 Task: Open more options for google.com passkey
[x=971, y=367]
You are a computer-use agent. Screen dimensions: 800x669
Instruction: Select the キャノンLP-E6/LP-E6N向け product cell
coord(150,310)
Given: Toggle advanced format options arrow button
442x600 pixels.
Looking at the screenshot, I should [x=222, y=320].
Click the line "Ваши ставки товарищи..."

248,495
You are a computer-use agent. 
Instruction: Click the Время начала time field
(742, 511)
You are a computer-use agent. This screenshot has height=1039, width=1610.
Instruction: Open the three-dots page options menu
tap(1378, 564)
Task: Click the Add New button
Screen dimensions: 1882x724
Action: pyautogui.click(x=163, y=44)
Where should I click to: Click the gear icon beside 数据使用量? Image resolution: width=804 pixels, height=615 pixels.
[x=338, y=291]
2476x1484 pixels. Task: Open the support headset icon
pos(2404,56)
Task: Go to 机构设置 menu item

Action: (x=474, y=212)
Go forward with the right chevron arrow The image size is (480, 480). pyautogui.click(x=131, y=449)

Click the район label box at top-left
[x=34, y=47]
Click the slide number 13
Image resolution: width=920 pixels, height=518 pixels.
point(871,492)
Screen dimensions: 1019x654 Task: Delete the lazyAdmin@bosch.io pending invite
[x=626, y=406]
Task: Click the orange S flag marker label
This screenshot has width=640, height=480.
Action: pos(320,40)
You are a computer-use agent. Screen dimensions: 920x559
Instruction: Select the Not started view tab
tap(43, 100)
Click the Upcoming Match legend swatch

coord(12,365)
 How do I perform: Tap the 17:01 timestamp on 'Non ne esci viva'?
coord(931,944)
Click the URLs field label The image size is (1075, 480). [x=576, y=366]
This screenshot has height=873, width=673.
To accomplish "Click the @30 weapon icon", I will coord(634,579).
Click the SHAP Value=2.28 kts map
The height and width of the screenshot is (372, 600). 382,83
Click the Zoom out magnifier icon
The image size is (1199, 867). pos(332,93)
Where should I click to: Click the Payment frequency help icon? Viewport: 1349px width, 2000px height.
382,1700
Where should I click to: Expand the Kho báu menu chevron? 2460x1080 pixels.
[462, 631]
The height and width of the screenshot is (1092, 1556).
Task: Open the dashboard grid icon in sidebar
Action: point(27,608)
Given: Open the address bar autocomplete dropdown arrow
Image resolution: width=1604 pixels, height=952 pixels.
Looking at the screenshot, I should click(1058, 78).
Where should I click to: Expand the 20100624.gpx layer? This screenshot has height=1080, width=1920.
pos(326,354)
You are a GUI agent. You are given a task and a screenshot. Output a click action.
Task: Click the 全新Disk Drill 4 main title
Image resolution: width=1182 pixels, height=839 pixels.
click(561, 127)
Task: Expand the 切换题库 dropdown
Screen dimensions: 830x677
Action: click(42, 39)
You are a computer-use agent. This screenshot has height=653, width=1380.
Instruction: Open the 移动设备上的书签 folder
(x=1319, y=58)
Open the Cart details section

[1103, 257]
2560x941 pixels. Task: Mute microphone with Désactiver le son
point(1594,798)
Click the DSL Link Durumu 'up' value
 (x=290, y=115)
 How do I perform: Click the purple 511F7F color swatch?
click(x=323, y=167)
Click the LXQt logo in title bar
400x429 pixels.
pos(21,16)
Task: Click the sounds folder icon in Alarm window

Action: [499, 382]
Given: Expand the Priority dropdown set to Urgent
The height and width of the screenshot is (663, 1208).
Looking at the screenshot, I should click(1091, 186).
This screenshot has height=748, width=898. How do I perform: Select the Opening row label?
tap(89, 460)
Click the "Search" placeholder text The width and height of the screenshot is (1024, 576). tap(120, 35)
════════
§ Your assignment: Return the full listing exactly as written.

§ Task response:
 Task: Open more options for google.com passkey
[x=971, y=367]
You are a computer-use agent. Screen dimensions: 800x669
Instruction: Select the キャノンLP-E6/LP-E6N向け product cell
coord(150,310)
Given: Toggle advanced format options arrow button
442x600 pixels.
Looking at the screenshot, I should [x=222, y=320].
Click the line "Ваши ставки товарищи..."

248,495
You are a computer-use agent. 
Instruction: Click the Время начала time field
(742, 511)
You are a computer-use agent. This screenshot has height=1039, width=1610.
Instruction: Open the three-dots page options menu
tap(1378, 564)
Task: Click the Add New button
Screen dimensions: 1882x724
Action: pyautogui.click(x=163, y=44)
Where should I click to: Click the gear icon beside 数据使用量? Image resolution: width=804 pixels, height=615 pixels.
[x=338, y=291]
2476x1484 pixels. Task: Open the support headset icon
pos(2404,56)
Task: Go to 机构设置 menu item

Action: (x=474, y=212)
Go forward with the right chevron arrow The image size is (480, 480). pyautogui.click(x=131, y=449)

Click the район label box at top-left
[x=34, y=47]
Click the slide number 13
Image resolution: width=920 pixels, height=518 pixels.
point(871,492)
Screen dimensions: 1019x654 Task: Delete the lazyAdmin@bosch.io pending invite
[x=626, y=406]
Task: Click the orange S flag marker label
This screenshot has width=640, height=480.
Action: pos(320,40)
You are a computer-use agent. Screen dimensions: 920x559
Instruction: Select the Not started view tab
tap(43, 100)
Click the Upcoming Match legend swatch

coord(12,365)
 How do I perform: Tap the 17:01 timestamp on 'Non ne esci viva'?
coord(931,944)
Click the URLs field label The image size is (1075, 480). [x=576, y=366]
This screenshot has height=873, width=673.
To accomplish "Click the @30 weapon icon", I will coord(634,579).
Click the SHAP Value=2.28 kts map
The height and width of the screenshot is (372, 600). 382,83
Click the Zoom out magnifier icon
The image size is (1199, 867). pos(332,93)
Where should I click to: Click the Payment frequency help icon? Viewport: 1349px width, 2000px height.
382,1700
Where should I click to: Expand the Kho báu menu chevron? 2460x1080 pixels.
[462, 631]
The height and width of the screenshot is (1092, 1556).
Task: Open the dashboard grid icon in sidebar
Action: point(27,608)
Given: Open the address bar autocomplete dropdown arrow
Image resolution: width=1604 pixels, height=952 pixels.
Looking at the screenshot, I should click(1058, 78).
Where should I click to: Expand the 20100624.gpx layer? This screenshot has height=1080, width=1920.
pos(326,354)
You are a GUI agent. You are given a task and a screenshot. Output a click action.
Task: Click the 全新Disk Drill 4 main title
Image resolution: width=1182 pixels, height=839 pixels.
click(561, 127)
Task: Expand the 切换题库 dropdown
Screen dimensions: 830x677
Action: click(42, 39)
You are a computer-use agent. This screenshot has height=653, width=1380.
Instruction: Open the 移动设备上的书签 folder
(x=1319, y=58)
Open the Cart details section

[1103, 257]
2560x941 pixels. Task: Mute microphone with Désactiver le son
point(1594,798)
Click the DSL Link Durumu 'up' value
 (x=290, y=115)
 How do I perform: Click the purple 511F7F color swatch?
click(x=323, y=167)
Click the LXQt logo in title bar
400x429 pixels.
pos(21,16)
Task: Click the sounds folder icon in Alarm window

Action: [499, 382]
Given: Expand the Priority dropdown set to Urgent
The height and width of the screenshot is (663, 1208).
Looking at the screenshot, I should click(1091, 186).
This screenshot has height=748, width=898. How do I perform: Select the Opening row label?
tap(89, 460)
Click the "Search" placeholder text The width and height of the screenshot is (1024, 576). tap(120, 35)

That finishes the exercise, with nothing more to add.